Desde entonces, y hasta dos veces por día,
Gardenia iba hasta el rancho de Cipriano, no solo por sus desperdigadas
meriendas, sino a ver, oler e interactuar a escondidas con sus dos cautivas
crías. En algo más tranquila al notar que aquel hombre solitario, agua, comida
y protección sin falta les ofrecía. Tal y como lo comprobaba, así fuera una vez
cada dos días, también con sus tres cachorros mayores. A estos, tras largas
travesías nocturnas iba y los visitaba. Luego de interactuar con cada uno de
ellos se regresaba a su guarida, al chamizal, a dormir y a descansar en paz, tras
comprobar que los mantenían en buenas condiciones, además de haber escuchado,
en cada finca, que, por su porte y raza, al crecer, estos se convertirían en
los fieros cuidanderos de aquellas feraces labrantías.
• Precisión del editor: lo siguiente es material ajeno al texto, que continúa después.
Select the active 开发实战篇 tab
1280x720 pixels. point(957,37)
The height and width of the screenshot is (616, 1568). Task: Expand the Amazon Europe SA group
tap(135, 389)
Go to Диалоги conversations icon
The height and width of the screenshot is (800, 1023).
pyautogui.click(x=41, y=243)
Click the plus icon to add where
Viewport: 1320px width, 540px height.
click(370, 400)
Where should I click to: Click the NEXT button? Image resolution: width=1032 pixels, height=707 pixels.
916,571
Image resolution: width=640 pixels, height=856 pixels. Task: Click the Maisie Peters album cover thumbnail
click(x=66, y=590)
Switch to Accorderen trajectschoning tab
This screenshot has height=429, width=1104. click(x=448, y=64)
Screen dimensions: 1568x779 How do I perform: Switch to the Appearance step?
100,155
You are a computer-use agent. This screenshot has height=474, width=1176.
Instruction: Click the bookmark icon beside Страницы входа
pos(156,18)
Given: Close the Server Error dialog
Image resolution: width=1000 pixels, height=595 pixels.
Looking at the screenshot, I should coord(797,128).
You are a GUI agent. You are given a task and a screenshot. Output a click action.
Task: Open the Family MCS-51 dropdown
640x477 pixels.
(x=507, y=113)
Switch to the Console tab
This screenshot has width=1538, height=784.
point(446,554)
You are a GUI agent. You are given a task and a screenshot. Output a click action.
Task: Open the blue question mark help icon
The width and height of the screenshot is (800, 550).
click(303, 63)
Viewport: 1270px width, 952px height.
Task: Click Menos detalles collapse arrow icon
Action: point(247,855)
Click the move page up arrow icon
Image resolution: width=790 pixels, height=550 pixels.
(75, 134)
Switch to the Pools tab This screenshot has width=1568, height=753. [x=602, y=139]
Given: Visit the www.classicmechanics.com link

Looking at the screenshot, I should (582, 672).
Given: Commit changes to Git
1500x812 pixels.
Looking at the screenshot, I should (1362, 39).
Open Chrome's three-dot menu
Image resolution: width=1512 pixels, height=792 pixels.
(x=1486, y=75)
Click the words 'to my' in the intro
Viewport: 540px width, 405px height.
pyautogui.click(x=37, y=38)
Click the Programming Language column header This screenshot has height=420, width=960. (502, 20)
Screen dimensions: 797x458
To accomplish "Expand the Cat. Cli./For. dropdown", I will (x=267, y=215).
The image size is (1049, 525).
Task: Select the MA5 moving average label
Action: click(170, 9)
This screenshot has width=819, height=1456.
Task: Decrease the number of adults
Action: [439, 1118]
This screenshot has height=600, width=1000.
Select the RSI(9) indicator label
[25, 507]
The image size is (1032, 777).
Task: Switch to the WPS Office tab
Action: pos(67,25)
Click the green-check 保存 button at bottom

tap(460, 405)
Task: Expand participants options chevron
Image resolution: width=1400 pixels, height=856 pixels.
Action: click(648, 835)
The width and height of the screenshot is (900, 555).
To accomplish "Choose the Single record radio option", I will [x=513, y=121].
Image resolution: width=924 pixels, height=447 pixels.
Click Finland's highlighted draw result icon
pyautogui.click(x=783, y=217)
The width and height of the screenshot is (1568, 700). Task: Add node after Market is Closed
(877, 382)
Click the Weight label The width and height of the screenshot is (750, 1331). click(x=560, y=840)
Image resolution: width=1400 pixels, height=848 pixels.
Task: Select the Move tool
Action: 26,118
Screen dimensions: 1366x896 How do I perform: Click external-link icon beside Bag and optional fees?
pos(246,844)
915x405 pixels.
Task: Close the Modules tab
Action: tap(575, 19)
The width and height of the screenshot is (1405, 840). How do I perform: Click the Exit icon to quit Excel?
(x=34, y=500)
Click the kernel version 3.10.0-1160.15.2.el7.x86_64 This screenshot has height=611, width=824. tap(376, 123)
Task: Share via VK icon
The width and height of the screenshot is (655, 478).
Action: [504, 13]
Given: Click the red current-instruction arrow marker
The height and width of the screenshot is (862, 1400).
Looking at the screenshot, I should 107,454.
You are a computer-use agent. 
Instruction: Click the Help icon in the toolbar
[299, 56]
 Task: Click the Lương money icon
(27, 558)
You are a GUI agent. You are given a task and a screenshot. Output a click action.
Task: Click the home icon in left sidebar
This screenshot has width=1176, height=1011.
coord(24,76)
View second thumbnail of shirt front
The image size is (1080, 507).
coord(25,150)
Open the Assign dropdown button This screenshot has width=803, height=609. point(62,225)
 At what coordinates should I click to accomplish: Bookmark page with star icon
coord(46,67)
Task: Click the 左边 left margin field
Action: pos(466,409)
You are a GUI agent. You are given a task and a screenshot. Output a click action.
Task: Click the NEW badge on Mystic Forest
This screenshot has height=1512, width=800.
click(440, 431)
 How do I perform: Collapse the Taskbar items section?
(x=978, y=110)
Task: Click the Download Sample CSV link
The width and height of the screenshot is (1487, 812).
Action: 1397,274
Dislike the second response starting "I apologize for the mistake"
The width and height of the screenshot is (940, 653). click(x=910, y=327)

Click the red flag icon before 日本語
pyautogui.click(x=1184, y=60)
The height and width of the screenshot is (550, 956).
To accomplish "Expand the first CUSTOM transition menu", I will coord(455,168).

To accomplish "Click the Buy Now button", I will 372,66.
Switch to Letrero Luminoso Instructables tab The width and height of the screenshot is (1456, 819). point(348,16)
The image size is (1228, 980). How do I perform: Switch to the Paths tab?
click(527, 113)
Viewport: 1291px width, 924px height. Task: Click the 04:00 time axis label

—Entonces, madre, no entiendo —la
interpeló Guardián esa noche que lo fue a ver a la casa del criadero de truchas
en donde lo adoptaron unas semanas antes—, ¿cuál es la razón por la que se
siente preocupada y compungida, ahora que sabemos que, a Aurora, por fin, se la
llevó una familia?
—Guardián —le respondió Gardenia
entristecida—, porque la gente que la compró y se la llevó para la gran ciudad fue
la misma que me abandonó, amarrada, a punta de dar cría, en estos montes
paramunos… y dizque para regalársela de mascota a su engreída hija.